Momentum shifted the Red Bulls’ way, first through a clever pass made by Sacha Kljestan that found Wright-Phillips, who faced Alex Bono into making a save. Finally, New York came up with a second goal, through none other than Wright-Phillips. Bono, restarting play, rolled the ball out to Eriq Zavaleta, when Royer applied pressure on him. Zavaleta eventually surrendered and fell over, allowing Wright-Phillips to charge toward the penalty area and grab his 19th goal of the season.

A response came from Toronto just four minutes before halftime. Two minutes after a golden Wright-Phillips opportunity fell wide of the target, Toronto captain Michael Bradley carved out space for himself and got a goal back for the home team. The half ended with New York holding a 2-1 advantage, placed in the unique position of a lead being cut in half with 45 minutes to play instead of less than ten.

Two minutes after the break, the Red Bulls got the third goal Marsch promised in the halftime interview with Fox’s Julie Stewart-Binks. Kljestan sent the ball towards Wright-Phillips, on the edge of the penalty area. From there, the Englishman took the shot and found the back of the net, shattering another record in the process: the forward is now the only player in MLS history to have two seasons in which he scored at least 20 goals, combining with his record-equalling 27 goal season from 2014.

The Red Bulls, much like their many away matches of the year, had a two goal lead to defend. The Red Bulls, much like their many away matches of the year, had a problem defending that lead. Toronto shortened the lead in the 68th minute, when Toronto were awarded a freekick after a foul by Felipe. It was Altidore who took it, and fired it straight from the edge of the penalty area, bringing the scoreline to 3-2.

Shots were taken and missed by both teams, but New York stood in front come the late moments of the match. The Red Bulls eventually switched to a setup that allowed for five defenders in the back, much like they had in the away games prior, as Chris Duvall went to center back and substitute Sal Zizzo slotted in at right back. Yet, despite the more defensive tactic, the Red Bulls conceded one final time, and the game was all square. Toronto’s two Designated Players — Bradley and Altidore — combined for the equalizer, with Altidore matching Wright-Phillips’ brace with one of his own.

Criticism flew Marsch’s way after he switched to five in the back, a tactic that has often followed the Red Bulls conceding a lead. Despite that, Kljestan defended the choice of changing tactic. “I thought it was necessary because when they went with three in the back they had guys on both wings so we needed to be able to shut down those crosses otherwise they would have just kept putting balls in our box,” said Kljestan.

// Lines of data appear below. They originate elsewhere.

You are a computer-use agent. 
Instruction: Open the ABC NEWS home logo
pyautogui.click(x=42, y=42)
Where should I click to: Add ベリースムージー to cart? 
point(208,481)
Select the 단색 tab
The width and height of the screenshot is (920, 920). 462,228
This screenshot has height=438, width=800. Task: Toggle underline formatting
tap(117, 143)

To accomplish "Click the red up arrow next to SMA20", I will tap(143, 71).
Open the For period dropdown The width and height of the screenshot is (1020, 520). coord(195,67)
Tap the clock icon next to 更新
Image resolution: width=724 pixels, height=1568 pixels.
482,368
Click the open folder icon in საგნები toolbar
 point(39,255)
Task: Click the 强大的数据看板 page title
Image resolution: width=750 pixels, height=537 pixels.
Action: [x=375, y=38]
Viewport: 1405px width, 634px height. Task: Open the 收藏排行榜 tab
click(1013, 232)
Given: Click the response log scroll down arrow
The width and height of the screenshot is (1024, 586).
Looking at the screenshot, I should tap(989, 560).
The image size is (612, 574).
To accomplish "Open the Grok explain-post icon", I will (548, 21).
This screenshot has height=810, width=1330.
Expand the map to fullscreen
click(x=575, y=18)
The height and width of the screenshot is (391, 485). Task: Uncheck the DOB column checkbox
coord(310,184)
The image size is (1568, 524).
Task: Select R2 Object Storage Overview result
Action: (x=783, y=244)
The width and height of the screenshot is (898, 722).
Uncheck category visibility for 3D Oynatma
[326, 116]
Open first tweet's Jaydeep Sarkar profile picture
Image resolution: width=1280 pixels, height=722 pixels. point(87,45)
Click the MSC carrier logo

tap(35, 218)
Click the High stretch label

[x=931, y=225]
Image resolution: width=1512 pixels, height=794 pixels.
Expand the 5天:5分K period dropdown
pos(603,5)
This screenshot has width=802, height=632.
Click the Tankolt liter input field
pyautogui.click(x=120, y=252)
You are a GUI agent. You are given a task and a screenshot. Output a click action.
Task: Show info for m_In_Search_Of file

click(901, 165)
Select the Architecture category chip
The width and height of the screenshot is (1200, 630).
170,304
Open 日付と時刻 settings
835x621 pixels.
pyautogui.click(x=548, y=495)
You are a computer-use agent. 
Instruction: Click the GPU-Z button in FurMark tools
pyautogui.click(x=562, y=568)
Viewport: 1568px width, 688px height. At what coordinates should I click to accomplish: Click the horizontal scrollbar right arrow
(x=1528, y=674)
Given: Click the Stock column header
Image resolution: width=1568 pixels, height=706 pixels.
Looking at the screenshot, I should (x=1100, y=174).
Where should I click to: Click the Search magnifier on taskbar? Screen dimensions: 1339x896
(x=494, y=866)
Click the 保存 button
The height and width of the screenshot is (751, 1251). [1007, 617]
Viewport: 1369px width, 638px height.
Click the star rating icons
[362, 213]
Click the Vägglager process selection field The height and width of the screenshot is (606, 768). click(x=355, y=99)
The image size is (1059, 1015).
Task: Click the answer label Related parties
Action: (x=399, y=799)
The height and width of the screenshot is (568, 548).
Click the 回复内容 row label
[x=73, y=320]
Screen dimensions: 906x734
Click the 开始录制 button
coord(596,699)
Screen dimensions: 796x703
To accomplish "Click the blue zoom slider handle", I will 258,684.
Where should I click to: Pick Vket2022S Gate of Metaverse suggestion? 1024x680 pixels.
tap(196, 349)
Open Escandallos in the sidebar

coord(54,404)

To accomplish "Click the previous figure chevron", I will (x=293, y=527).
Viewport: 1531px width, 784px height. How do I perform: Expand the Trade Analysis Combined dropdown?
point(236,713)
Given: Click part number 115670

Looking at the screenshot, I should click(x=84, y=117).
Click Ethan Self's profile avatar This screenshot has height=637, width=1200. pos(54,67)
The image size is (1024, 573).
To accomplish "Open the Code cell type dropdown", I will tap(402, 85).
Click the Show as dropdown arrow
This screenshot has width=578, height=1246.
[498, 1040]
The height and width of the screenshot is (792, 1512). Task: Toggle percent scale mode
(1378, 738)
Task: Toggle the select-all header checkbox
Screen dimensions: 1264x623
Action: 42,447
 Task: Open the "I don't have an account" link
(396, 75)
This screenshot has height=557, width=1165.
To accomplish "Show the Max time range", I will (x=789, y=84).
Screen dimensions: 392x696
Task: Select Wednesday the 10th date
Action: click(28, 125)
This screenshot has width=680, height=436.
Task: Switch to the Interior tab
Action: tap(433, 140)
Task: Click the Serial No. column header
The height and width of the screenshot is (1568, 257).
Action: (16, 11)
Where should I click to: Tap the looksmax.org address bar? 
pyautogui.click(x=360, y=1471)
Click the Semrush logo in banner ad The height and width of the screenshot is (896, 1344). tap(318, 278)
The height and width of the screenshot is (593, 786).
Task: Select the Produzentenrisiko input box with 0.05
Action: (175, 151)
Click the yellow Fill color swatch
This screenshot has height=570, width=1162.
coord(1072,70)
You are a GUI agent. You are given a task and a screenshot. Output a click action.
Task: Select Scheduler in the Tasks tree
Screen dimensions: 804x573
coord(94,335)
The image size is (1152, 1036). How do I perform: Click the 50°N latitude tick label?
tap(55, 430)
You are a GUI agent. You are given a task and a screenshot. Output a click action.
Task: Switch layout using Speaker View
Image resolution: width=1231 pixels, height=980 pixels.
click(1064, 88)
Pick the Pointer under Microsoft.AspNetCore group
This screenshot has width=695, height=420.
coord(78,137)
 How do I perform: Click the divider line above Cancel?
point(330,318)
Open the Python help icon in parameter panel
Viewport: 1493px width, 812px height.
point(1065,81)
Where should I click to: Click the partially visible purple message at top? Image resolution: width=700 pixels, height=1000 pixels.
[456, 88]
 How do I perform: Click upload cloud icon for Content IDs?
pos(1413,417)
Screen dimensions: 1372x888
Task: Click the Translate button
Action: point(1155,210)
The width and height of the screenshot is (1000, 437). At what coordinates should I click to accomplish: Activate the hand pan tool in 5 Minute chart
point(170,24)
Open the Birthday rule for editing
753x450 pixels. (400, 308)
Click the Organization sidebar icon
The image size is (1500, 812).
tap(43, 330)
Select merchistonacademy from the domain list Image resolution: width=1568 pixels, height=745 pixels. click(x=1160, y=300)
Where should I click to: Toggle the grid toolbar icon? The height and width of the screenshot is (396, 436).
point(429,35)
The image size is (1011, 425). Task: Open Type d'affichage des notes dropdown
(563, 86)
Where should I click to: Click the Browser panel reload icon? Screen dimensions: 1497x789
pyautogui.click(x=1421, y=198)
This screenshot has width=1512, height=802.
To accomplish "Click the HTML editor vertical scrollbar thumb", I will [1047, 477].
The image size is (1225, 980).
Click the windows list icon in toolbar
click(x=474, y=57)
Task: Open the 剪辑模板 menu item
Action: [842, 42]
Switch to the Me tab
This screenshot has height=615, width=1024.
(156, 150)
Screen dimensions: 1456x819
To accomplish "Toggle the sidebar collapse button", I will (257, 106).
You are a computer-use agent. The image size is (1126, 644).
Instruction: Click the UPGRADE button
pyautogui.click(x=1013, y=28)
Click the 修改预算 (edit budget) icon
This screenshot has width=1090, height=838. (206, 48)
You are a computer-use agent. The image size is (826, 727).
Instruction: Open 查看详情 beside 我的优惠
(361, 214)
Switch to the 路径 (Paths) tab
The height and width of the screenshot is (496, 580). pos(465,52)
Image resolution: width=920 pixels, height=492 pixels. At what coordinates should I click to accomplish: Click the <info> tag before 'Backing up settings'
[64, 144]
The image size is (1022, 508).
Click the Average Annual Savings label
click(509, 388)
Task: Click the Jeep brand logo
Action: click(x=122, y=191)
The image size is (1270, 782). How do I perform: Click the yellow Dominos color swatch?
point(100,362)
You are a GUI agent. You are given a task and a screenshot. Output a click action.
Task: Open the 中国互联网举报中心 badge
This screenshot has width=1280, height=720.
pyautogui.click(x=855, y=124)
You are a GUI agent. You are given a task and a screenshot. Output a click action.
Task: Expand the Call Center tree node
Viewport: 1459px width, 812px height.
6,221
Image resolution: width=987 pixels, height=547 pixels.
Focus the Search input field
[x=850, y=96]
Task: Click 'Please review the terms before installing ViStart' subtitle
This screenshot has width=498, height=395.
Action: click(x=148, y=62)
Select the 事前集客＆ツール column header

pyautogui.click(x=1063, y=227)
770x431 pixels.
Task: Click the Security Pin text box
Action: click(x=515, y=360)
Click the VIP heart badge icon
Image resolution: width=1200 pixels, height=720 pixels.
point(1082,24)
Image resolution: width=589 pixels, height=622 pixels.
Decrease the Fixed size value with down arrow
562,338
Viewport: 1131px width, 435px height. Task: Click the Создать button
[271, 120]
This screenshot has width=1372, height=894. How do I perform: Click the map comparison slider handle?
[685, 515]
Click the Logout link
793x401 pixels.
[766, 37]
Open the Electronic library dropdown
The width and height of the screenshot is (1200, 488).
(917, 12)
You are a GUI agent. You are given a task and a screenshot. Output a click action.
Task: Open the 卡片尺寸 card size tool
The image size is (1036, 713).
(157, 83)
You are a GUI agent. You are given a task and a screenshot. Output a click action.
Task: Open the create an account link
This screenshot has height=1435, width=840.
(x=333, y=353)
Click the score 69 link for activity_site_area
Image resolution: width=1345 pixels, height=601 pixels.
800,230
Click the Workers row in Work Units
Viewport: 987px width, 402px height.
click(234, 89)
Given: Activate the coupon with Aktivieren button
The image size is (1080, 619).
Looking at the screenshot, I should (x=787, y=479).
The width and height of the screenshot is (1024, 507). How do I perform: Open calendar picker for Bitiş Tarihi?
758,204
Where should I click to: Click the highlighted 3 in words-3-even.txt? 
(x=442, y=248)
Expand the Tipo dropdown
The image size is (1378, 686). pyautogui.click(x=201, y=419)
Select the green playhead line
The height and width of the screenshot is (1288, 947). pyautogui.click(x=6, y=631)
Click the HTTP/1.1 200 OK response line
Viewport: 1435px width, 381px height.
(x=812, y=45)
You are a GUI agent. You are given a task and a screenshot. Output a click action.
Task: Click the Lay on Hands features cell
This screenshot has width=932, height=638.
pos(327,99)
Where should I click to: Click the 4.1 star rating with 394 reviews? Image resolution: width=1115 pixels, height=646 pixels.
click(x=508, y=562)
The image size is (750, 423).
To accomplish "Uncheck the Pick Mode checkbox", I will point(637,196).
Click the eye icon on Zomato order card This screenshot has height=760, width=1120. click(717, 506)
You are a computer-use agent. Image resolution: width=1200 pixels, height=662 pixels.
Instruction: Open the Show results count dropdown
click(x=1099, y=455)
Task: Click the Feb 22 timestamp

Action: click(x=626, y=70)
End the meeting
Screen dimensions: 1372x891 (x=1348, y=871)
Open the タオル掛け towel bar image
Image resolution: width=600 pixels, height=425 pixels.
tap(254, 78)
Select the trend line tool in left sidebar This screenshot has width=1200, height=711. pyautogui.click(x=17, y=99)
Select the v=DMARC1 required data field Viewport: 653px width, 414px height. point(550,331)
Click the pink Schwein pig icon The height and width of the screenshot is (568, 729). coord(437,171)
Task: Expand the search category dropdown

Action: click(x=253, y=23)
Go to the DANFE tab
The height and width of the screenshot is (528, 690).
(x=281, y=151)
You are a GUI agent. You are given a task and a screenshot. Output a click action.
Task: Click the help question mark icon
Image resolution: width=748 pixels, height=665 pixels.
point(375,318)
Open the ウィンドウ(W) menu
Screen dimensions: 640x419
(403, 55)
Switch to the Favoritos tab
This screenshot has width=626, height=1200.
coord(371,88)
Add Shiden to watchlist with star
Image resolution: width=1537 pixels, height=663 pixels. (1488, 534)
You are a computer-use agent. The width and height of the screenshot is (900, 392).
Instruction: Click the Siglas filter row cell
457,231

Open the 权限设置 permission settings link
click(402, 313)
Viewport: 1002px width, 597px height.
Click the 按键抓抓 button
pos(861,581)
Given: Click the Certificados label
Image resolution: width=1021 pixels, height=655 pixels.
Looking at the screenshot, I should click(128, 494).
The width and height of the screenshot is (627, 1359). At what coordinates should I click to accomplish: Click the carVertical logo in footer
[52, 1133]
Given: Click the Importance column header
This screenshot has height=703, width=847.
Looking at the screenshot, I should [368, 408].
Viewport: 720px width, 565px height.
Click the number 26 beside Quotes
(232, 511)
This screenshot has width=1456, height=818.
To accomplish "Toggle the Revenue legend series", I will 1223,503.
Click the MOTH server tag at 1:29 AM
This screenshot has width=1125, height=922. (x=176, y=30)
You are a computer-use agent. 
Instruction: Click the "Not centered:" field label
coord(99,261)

Kljestan, though, noted that the execution of the plan was possibly flawed. “The thing is when we go five at the back we need to keep playing; we need to continue to play at the back,” he said. “We can’t just sustain the pressure for 25 minutes, it’s too much work.” Kljestan concluded, “we can’t just boot the ball up the field and wait for them to ram it back at us. We need to sustain some pressure to tire them out and take the crowd out of it.”

New York return on home on Saturday, September 24, when they host the Montréal Impact.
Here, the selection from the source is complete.